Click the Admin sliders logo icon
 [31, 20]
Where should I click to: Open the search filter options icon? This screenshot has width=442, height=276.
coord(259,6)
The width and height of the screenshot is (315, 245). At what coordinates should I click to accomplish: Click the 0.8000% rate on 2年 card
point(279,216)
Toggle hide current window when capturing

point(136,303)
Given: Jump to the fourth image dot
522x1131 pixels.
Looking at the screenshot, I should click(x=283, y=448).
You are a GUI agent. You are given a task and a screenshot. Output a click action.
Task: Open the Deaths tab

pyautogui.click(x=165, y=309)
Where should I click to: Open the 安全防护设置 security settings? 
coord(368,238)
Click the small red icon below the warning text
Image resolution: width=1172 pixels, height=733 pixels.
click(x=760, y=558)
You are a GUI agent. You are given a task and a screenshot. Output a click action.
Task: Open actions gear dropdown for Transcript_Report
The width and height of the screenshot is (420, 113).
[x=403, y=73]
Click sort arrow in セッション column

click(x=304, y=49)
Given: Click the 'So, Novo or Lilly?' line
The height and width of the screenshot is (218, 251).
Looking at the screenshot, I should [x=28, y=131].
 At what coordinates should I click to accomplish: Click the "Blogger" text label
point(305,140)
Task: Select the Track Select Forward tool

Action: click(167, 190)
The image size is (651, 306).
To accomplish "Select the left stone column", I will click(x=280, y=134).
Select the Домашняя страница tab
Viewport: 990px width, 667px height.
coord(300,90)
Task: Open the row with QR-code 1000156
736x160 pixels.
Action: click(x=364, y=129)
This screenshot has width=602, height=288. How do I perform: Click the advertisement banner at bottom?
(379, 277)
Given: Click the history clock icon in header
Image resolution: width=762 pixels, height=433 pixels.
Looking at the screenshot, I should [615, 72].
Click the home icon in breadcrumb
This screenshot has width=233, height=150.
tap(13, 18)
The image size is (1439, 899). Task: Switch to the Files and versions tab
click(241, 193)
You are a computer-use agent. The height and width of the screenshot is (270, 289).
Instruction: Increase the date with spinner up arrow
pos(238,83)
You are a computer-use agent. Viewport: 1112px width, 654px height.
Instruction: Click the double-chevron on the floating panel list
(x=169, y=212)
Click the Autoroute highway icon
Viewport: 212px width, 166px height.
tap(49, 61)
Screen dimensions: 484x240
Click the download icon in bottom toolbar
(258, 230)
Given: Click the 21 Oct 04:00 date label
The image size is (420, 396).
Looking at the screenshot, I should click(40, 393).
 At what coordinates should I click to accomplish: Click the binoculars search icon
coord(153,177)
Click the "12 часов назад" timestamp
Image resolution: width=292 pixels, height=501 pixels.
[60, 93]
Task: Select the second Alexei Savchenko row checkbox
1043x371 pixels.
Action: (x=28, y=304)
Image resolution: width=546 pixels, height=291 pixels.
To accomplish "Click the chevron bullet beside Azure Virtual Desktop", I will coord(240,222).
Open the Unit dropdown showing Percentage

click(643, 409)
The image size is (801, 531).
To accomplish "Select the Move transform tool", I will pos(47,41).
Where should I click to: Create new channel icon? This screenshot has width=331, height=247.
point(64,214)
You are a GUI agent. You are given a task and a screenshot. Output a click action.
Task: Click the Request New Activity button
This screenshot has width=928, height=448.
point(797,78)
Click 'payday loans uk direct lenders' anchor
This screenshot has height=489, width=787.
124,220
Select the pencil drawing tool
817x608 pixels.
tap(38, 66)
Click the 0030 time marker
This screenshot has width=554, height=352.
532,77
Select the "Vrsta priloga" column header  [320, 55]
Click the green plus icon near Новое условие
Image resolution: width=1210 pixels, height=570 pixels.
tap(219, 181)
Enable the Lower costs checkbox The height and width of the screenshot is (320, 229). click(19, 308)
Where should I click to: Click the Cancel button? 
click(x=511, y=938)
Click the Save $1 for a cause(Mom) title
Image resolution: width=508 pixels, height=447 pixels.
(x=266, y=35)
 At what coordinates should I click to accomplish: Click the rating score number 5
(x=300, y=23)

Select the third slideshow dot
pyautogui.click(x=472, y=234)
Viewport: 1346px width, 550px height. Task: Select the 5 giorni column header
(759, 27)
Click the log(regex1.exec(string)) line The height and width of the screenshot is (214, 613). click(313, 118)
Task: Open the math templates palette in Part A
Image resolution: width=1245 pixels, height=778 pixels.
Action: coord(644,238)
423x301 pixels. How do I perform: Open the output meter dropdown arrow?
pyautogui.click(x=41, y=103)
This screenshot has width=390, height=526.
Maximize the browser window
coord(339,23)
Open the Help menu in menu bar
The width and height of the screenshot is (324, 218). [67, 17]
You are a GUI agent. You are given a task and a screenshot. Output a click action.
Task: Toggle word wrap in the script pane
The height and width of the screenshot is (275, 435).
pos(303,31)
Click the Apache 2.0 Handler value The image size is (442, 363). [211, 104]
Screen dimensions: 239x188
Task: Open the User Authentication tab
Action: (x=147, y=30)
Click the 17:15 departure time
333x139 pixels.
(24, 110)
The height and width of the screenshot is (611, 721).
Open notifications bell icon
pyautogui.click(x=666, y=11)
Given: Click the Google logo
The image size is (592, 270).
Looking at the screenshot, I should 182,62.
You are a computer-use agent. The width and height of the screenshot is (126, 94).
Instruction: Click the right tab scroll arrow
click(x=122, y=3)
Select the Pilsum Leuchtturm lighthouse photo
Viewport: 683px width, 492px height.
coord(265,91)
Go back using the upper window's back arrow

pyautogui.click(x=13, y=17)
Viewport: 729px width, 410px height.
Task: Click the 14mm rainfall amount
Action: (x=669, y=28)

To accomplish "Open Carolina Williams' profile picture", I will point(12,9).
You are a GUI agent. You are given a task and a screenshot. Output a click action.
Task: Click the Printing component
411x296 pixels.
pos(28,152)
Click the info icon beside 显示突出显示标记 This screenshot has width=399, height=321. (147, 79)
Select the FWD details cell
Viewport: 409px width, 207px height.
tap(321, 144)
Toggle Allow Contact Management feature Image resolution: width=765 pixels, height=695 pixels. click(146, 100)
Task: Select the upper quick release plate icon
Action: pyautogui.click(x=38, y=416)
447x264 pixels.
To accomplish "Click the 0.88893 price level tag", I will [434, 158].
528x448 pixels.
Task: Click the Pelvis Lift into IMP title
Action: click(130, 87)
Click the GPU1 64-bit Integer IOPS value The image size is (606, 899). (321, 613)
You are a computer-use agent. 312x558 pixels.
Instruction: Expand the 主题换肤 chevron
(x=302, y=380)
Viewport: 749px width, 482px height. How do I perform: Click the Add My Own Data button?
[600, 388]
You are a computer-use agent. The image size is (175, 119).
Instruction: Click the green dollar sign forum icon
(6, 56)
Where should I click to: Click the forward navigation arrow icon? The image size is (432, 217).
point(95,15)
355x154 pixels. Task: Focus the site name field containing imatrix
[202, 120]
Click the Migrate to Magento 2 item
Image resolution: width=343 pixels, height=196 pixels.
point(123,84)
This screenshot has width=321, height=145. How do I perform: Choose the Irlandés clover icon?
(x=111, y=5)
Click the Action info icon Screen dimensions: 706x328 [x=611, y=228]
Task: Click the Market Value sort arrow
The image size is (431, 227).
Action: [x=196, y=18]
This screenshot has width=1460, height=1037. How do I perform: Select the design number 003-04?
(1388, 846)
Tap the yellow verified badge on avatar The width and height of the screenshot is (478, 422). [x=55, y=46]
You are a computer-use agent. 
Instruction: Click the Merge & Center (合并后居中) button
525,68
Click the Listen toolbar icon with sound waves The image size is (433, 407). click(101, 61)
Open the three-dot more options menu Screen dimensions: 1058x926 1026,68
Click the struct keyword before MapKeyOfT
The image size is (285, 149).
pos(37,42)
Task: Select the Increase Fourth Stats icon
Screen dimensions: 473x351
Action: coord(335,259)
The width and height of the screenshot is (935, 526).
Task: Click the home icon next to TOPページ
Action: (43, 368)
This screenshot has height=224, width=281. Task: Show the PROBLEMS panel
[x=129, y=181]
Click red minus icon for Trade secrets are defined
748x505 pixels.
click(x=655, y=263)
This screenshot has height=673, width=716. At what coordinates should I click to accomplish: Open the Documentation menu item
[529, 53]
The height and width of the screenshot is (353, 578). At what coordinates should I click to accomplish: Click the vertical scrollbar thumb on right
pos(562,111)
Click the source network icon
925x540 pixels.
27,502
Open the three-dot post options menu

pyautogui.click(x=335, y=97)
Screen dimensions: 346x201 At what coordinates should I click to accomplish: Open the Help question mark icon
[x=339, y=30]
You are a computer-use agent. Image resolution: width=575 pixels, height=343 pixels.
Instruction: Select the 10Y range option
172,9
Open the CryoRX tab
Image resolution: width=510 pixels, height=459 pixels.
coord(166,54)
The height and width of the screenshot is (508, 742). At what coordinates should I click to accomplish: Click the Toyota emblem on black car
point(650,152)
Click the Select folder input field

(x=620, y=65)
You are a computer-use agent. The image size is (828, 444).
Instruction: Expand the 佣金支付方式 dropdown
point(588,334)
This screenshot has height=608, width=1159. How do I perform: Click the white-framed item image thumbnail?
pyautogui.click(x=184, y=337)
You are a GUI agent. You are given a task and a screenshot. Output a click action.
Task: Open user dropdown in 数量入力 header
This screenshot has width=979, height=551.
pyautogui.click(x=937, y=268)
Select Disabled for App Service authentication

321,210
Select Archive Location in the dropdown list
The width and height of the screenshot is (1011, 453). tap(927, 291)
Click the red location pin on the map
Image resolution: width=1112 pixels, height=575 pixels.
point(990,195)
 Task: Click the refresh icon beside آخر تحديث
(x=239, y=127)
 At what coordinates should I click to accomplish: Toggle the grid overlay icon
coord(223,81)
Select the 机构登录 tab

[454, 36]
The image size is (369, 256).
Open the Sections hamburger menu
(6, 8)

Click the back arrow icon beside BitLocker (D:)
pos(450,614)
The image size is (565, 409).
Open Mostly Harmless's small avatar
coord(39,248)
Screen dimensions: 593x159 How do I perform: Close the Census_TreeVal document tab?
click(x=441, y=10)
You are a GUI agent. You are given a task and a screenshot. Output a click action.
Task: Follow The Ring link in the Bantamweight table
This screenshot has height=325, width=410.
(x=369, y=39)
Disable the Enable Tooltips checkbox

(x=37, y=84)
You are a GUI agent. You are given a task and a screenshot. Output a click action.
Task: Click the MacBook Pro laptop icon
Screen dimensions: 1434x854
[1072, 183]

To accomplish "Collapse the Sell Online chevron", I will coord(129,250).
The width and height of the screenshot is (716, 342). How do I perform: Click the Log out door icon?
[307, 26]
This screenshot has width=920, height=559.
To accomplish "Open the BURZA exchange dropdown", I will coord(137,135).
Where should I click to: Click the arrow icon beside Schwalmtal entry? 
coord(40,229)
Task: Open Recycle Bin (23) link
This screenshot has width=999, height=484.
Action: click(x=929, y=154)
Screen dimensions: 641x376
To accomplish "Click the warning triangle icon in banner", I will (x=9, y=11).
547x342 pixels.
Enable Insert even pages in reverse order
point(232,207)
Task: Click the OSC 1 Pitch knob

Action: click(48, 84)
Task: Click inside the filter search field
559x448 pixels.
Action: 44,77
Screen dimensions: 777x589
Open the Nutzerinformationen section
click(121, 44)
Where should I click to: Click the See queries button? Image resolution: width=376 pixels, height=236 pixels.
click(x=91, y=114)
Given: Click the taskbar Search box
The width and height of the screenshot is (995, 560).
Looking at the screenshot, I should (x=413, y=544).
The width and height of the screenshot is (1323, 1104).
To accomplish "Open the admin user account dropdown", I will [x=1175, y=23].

▶ _ABOUT THIS TASK_
When the word "warning" appears in a line of the listing, copy that line.

▶ _TASK SOLUTION_
Click the small red icon below the warning text
To accomplish "Click the warning triangle icon in banner", I will (x=9, y=11).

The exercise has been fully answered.